The Oscar for Best Image of God
A scene from The Hurt Locker, winner of the Academy Award for Best Picture, which tells of the selfless acts of a bomb disposal unit in Iraq.
S. Brent Plate, professor of religious studies at Hamilton College writes,
A long time ago, in a desert far, far away, Moses scaled a mountain called Sinai in order to bring God's law to God's people. God's message included proscriptions about not making or worshiping images of anything on heaven, earth, or sea. This had to do with God's exclusive ability to create life, but also with a particular "image of God" understood to be solely invested in the form of humans (see Genesis 1:26-27). Coincidentally, Moses' brother Aaron was in the valley below forging a golden calf for the people to worship.The full text of his essay is online here: And the Oscar for Best Image of God in a motion picture goes to . . .
What then should we make of the golden statuette called "Oscar"? An icon for the Academy Awards, the trophy is an image of a human body presented to the best filmmakers representing human life through cinema. Those aren't the award's requirements, but that's the way it is: A golden image, given to image makers. Humans are "God's Oscars," we might say. We are deep into theological territory here.
The films of 2009 explored the image of the human, and thus the image of God, in an unprecedented way.

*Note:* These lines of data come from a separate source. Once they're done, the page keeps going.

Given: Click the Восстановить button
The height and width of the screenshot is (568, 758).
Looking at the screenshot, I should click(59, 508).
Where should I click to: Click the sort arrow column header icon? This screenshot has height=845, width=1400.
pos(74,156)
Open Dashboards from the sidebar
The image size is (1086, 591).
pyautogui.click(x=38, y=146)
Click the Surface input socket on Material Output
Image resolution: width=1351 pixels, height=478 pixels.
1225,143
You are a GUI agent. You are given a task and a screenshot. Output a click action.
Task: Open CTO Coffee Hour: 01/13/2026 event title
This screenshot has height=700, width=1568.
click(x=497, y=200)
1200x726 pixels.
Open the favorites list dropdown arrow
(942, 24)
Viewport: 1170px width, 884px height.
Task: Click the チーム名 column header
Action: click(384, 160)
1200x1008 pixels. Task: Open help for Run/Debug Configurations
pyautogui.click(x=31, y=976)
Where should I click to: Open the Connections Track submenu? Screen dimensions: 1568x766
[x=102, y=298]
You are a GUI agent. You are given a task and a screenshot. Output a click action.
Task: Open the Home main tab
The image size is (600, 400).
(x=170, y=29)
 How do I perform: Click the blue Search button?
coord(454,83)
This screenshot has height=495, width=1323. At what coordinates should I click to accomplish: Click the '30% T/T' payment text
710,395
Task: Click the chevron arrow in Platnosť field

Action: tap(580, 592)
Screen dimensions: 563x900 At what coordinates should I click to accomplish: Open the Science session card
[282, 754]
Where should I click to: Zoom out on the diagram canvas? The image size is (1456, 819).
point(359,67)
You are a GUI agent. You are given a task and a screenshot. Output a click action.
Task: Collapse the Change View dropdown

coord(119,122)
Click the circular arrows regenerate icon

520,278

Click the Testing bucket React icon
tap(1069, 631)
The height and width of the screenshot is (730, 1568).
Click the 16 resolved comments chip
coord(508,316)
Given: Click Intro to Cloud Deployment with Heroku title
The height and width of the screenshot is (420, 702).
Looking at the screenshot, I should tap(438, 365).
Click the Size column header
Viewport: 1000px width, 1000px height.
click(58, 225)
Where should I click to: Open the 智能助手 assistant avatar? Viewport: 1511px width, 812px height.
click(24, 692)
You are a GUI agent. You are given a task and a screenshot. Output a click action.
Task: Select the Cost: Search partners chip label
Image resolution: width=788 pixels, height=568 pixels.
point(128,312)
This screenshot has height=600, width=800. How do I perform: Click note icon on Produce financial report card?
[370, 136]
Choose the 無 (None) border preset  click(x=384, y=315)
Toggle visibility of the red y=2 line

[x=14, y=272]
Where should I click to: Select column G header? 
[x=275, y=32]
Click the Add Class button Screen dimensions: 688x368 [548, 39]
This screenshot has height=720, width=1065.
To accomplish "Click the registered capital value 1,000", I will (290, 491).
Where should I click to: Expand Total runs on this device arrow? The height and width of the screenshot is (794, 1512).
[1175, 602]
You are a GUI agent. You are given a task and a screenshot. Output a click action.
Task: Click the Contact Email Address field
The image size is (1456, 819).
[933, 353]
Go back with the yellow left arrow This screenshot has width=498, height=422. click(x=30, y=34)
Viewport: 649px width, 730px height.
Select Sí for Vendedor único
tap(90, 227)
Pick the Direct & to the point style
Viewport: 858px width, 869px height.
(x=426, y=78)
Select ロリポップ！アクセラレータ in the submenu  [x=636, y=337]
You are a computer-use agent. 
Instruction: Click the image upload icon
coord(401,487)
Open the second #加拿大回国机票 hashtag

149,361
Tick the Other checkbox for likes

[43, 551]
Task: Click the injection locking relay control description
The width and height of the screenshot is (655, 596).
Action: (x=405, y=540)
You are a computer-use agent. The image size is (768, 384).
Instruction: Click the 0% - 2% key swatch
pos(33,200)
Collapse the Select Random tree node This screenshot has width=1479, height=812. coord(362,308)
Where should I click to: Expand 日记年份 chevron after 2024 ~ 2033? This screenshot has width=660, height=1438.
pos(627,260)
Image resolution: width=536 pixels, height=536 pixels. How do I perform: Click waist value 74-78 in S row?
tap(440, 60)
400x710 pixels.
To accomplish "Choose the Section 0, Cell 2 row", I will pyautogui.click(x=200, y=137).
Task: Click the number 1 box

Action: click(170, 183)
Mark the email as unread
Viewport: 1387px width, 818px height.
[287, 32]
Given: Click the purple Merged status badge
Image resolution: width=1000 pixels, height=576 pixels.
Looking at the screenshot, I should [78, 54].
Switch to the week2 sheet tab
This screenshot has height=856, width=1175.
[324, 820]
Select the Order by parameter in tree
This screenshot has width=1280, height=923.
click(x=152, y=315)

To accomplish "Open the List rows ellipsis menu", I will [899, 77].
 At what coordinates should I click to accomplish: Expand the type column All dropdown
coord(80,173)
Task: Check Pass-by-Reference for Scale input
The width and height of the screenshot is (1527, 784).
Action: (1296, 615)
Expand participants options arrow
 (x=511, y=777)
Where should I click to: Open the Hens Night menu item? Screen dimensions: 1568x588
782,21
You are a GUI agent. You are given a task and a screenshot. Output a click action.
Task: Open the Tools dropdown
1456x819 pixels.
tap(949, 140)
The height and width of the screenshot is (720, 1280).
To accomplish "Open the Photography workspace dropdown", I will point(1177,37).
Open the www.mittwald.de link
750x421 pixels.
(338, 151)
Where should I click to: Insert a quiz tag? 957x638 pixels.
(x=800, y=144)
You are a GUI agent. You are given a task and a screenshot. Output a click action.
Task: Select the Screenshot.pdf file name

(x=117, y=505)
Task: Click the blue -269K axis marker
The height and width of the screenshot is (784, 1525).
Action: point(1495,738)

Plate goes on to muse about Avatar, District Nine, The Hurt Locker, 9, The Princess and the Frog and others, without really reaching an answer. Perhaps because Hollywood deals with fantasy as much or more than reality, it is difficult to find the Image of God in film. I haven't seen the movie Precious and wonder how it speaks to the Image of God within a person overlooked by others.
I did see A Serious Man in which a Jewish man deals with divorce while his son prepares for his Bar Mitzvah. The plotless movie was intriguing in how it dealt with questions, particularly a man trying to rely on his faith tradition to help him, but intentionally provides no answers. I saw the selfless acts in The Hurt Locker, but then the film showed how the main character became addicted to the selfless act of putting himself at risk. Similarly, the group that sets out to destroy the Evil that is Nazism in Germany in Inglourious Basterds is tainted by what they do in the process. The audience cheers for the good guys only to see them end up shooting indiscriminately into a crowd before the movie ends.
Yet where I see the Image of God most clearly in film is not always in the movie as a whole, but in acts of Agape love, that self-giving love that comes from God. The movies do provide glimpses at this way of being. As the movies noted above point out, even these acts of selflessness are not completely uncomplicated by sin, but they are god nonetheless. But then, the best way to see this sort of love is in action in your own life and the lives of those around you, rather than merely as a projection, whether 3-D or not.
What about you? Where have you glimpsed something of God in film in the past year?
The Rev. Frank Logue, Movie Critic
SPOILER ALERT: The scene in Inglourious Basterds where you realize the joke has been on you as you've been sucked in to wishing the Nazis destroyed at any cost.